Da ist der Nabel des Schiffes, die Dublone. Und alle sind sie darum 'rum, um sie loszubringen. Aber man soll nur mal den eigenen Nabel losmachen, und man wird merken, was die Folge ist. Dann wäre es auch häßlich. Genau so, wie wenn etwas an den Mast genagelt ist, was ein Zeichen dafür ist, daß die Dinge gefährlich werden. Ha, ha, alter Ahab! Der weiße Wal wird dich an den Mast nageln! Das ist ein Fichtenbaum. Mein Vater legte im alten Holland mal eine Fichte nieder und fand darunter einen silbernen Ring, der überwachsen war. Es war der Hochzeitsring eines alten Negers. Wie war der nur dahingekommen?

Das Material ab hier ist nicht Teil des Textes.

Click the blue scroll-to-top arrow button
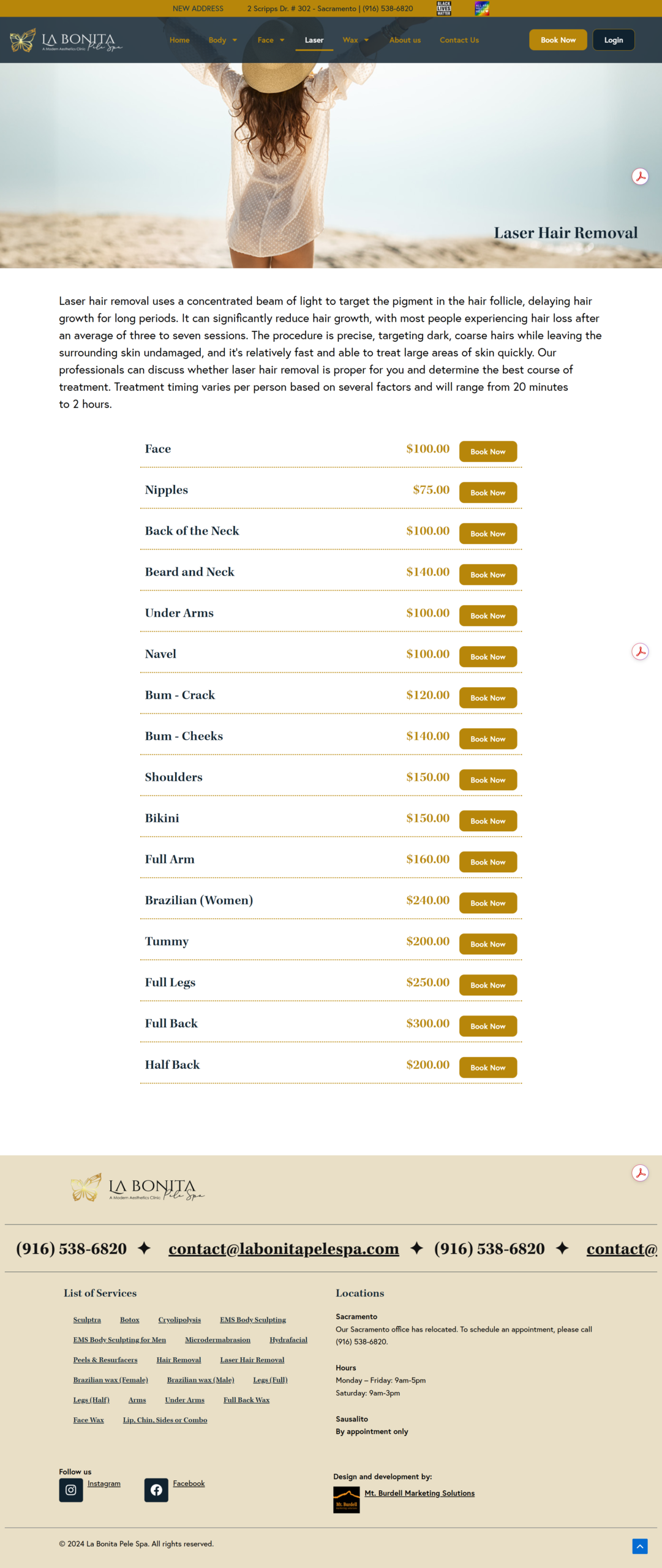Viewport: 662px width, 1568px height. click(x=639, y=1546)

Und das wird man auch am Auferstehungstag sagen, wenn man unseren alten Mast auffischt und eine Dublone daran findet, und überall Austern in dem alten Kahn herumliegen. Ach, das Gold, das edle, edle Gold! Das Meer, der grüne Geizhals, wird dich bald auf einen Haufen werfen! Pst! Pst! Gott geht auf der Welt herum und sucht sich seine Brombeeren zusammen! Koch, heda, Koch! Koch' uns was! Jenny! Heda, Jenny!! Mach' den Maiskuchen fertig!